**What you should do:**
Nothing but the lines from the one containing "Given: Select OTR 4-5 Days option" to the end of the records that follow should be transcribed, each exactly, with the pictures left out.

**Provided records:**
################

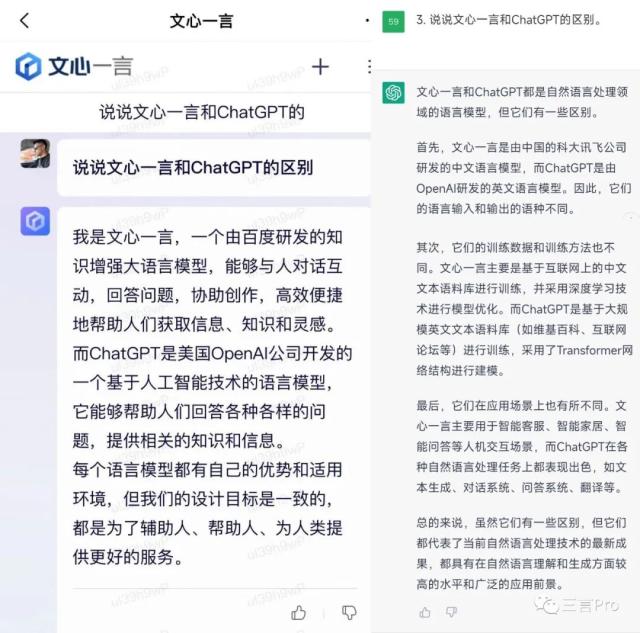Click the 文心一言 response text starting 我是文心一言
Viewport: 640px width, 633px height.
[x=212, y=397]

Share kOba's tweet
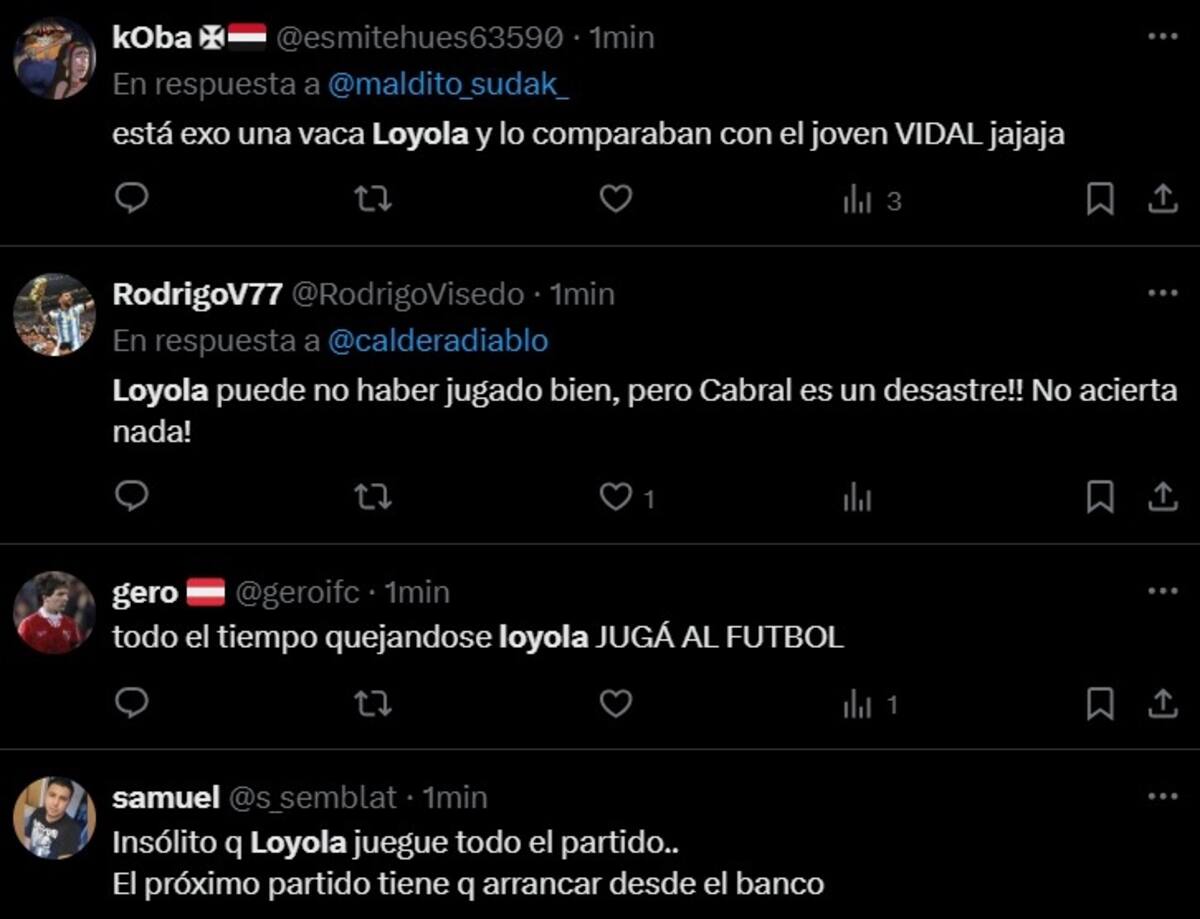pos(1161,200)
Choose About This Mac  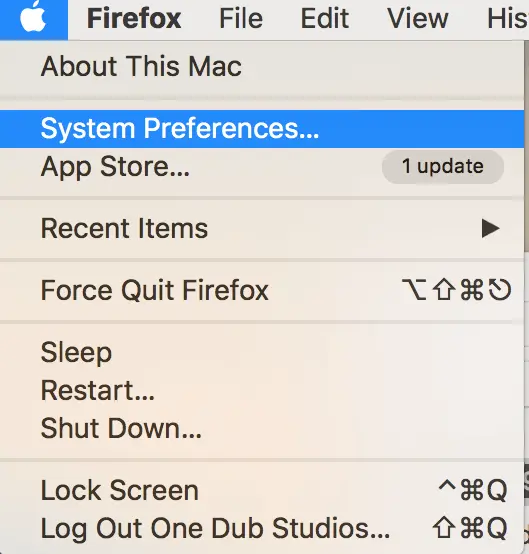[x=262, y=66]
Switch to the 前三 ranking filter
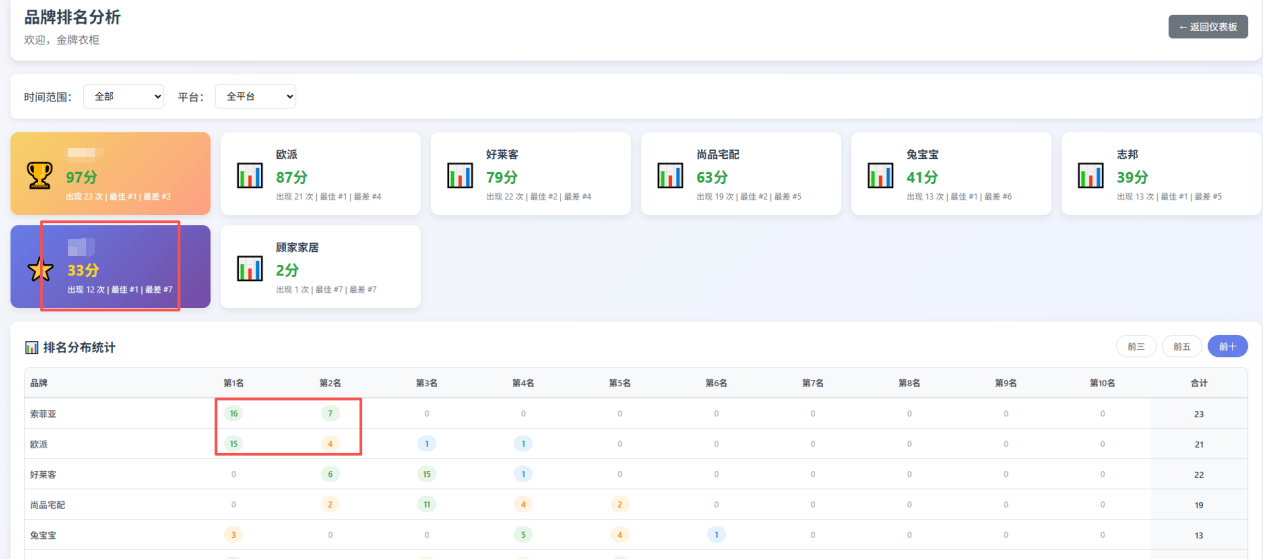 (1135, 346)
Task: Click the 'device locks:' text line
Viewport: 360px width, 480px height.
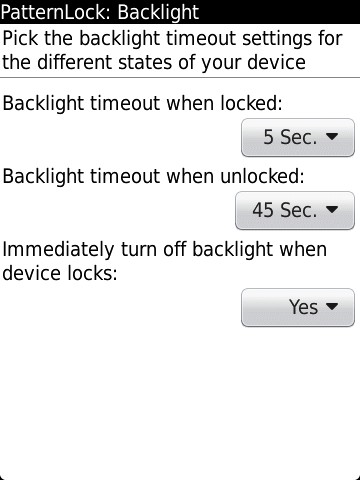Action: (x=60, y=273)
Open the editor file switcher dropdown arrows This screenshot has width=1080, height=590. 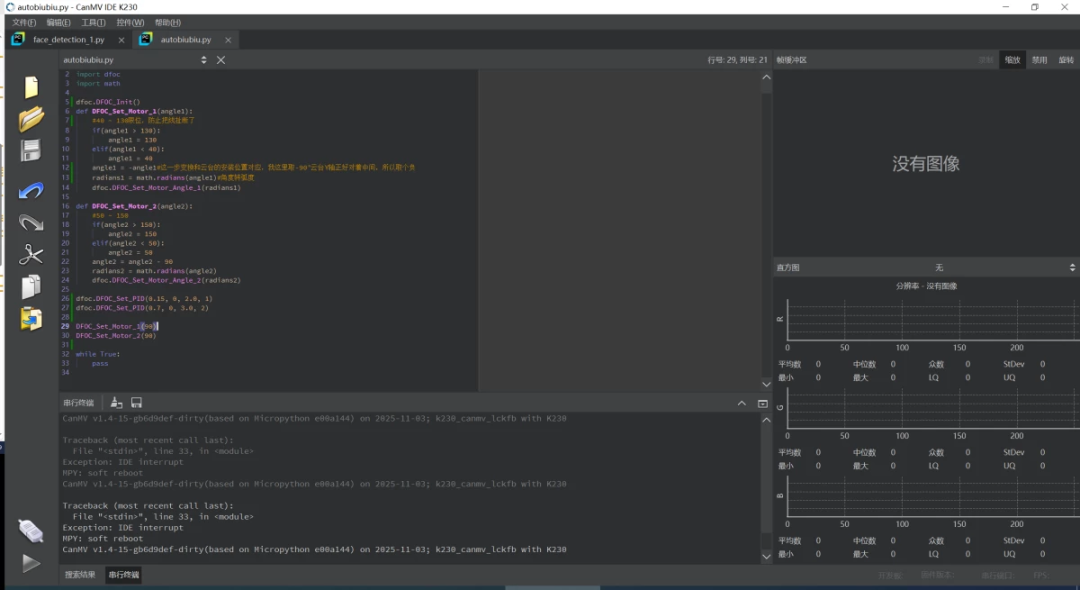click(x=202, y=59)
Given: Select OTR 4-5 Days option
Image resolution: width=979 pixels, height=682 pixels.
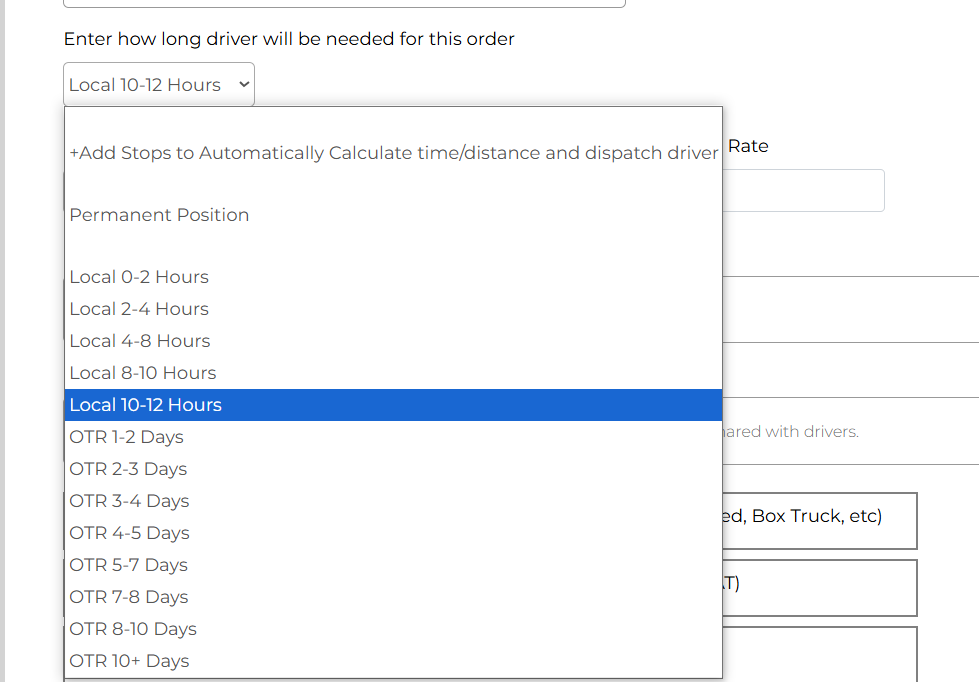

################

**Task answer:**
Given: Select OTR 4-5 Days option
Image resolution: width=979 pixels, height=682 pixels.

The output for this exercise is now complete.